Sharma, N.; Welker, D.; Aghlmandi, S.; Maintz, M.; Zeilhofer, H.-F.; Honigmann, P.; Seifert, T.; Thieringer, F.M. A Multi-Criteria Assessment Strategy for 3D Printed Porous Polyetheretherketone (PEEK) Patient-Specific Implants for Orbital Wall Reconstruction. J. Clin. Med.2021, 10, 3563.
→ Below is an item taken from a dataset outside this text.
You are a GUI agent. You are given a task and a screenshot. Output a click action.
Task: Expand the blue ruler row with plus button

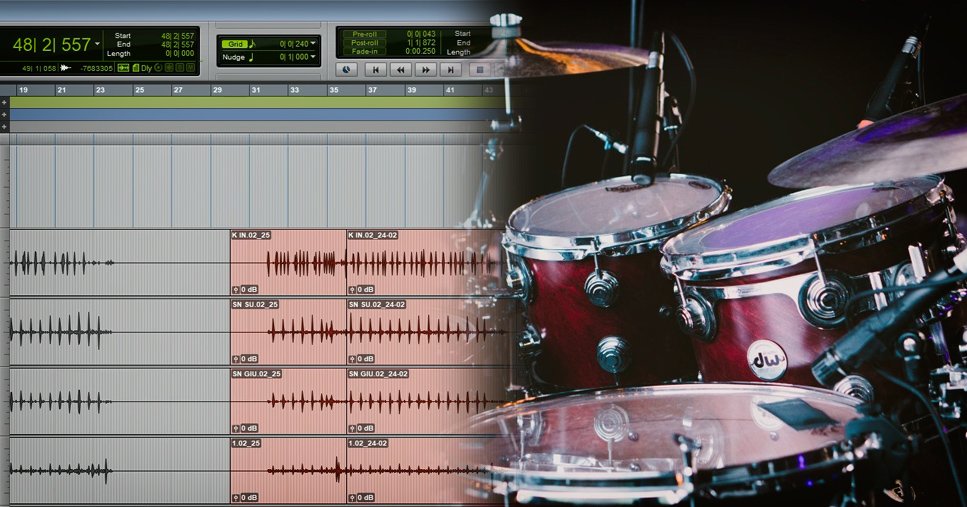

Sharma, N.; Welker, D.; Aghlmandi, S.; Maintz, M.; Zeilhofer, H.-F.; Honigmann, P.; Seifert, T.; Thieringer, F.M. A Multi-Criteria Assessment Strategy for 3D Printed Porous Polyetheretherketone (PEEK) Patient-Specific Implants for Orbital Wall Reconstruction. J. Clin. Med. 2021, 10, 3563.
Abstract
Pure orbital blowout fractures occur within the confines of the internal orbital wall. Restoration of orbital form and volume is paramount to prevent functional and esthetic impairment. The anatomical peculiarity of the orbit has encouraged surgeons to develop implants with customized features to restore its architecture. This has resulted in worldwide clinical demand for patient-specific implants (PSIs) designed to fit precisely in the patient's unique anatomy. Fused filament fabrication (FFF) three-dimensional (3D) printing technology has enabled the fabrication of implant-grade polymers such as Polyetheretherketone (PEEK), paving the way for a more sophisticated generation of biomaterials. This study evaluates the FFF 3D printed PEEK orbital mesh customized implants with a metric considering the relevant design, biomechanical, and morphological parameters. The performance of the implants is studied as a function of varying thicknesses and porous design constructs through a finite element (FE) based computational model and a decision matrix based statistical approach. The maximum stress values achieved in our results predict the high durability of the implants, and the maximum deformation values were under one-tenth of a millimeter (mm) domain in all the implant profile configurations. The circular patterned implant (0.9 mm) had the best performance score. The study demonstrates that compounding multi-design computational analysis with 3D printing can be beneficial for the optimal restoration of the orbital floor.
Keywords
blow-out; biocompatible materials; computer-aided design; finite element analysis; orbit; implant; orbital fracture; patient-specific modeling; printing; three-dimensional.
Subject
Medicine and Pharmacology, Immunology and Allergy
Copyright:
This is an open access article distributed under the Creative Commons Attribution License which permits unrestricted use, distribution, and reproduction in any medium, provided the original work is properly cited.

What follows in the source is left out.